• REQUIRED WORK:
Reproduce the entries word for word, from the first entry through the line containing "pyautogui.click(x=203, y=36)", including both ends. Leave the pictures out of your reproduction.

• DATA SECTION:
-- start --
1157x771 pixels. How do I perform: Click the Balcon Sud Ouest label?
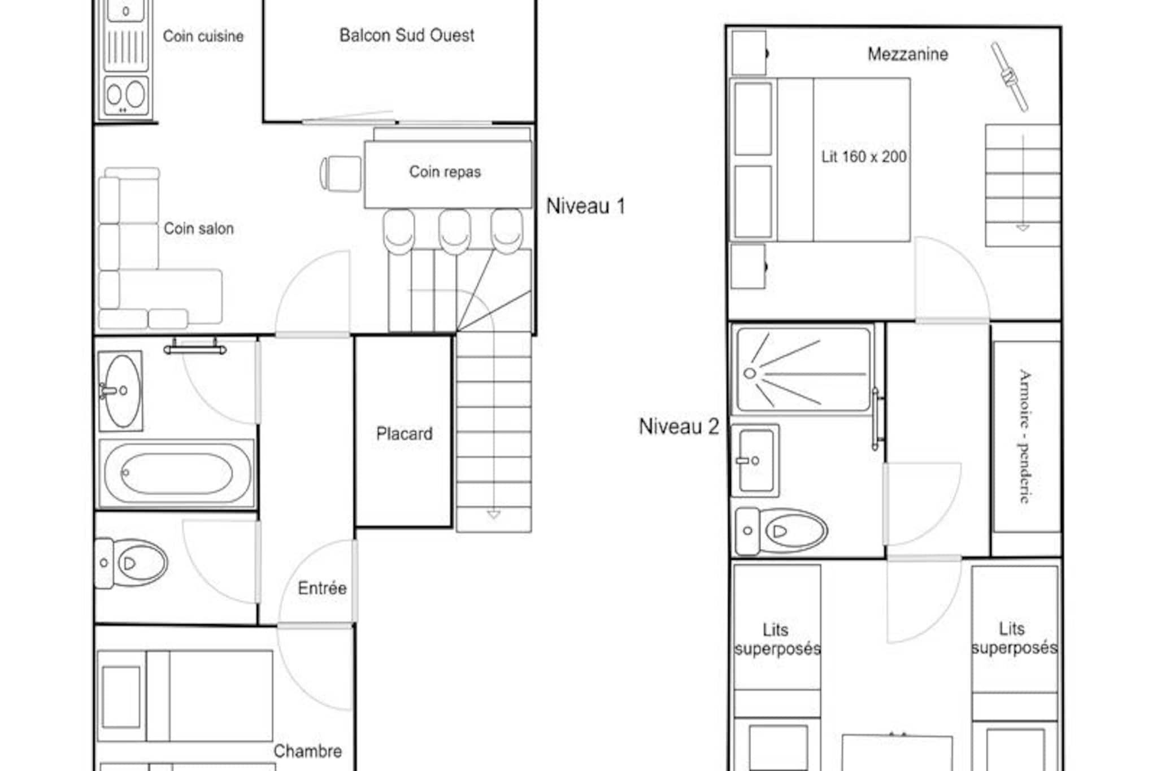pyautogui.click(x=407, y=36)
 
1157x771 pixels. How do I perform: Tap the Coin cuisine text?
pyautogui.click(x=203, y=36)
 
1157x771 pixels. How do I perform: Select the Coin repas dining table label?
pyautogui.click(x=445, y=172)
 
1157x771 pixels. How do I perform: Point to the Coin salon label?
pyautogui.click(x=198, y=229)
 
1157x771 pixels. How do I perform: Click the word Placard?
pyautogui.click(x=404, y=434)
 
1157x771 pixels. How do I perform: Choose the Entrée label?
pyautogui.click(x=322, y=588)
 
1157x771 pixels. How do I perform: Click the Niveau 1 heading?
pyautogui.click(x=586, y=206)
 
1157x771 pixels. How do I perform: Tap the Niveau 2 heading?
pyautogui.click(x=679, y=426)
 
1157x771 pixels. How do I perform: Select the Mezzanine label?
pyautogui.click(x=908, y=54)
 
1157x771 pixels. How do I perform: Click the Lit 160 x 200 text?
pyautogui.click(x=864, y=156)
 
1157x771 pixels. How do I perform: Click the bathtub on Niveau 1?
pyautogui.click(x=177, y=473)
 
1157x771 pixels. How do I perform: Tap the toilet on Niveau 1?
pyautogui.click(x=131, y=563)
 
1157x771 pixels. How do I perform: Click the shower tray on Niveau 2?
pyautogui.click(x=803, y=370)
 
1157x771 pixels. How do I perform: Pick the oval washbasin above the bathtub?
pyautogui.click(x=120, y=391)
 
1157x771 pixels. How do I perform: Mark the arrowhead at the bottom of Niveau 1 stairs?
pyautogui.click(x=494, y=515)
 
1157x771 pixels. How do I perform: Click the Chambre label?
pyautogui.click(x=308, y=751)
-- end --
• RESULT OF THIS EXERCISE:
1157x771 pixels. How do I perform: Click the Balcon Sud Ouest label?
pyautogui.click(x=407, y=36)
 
1157x771 pixels. How do I perform: Tap the Coin cuisine text?
pyautogui.click(x=203, y=36)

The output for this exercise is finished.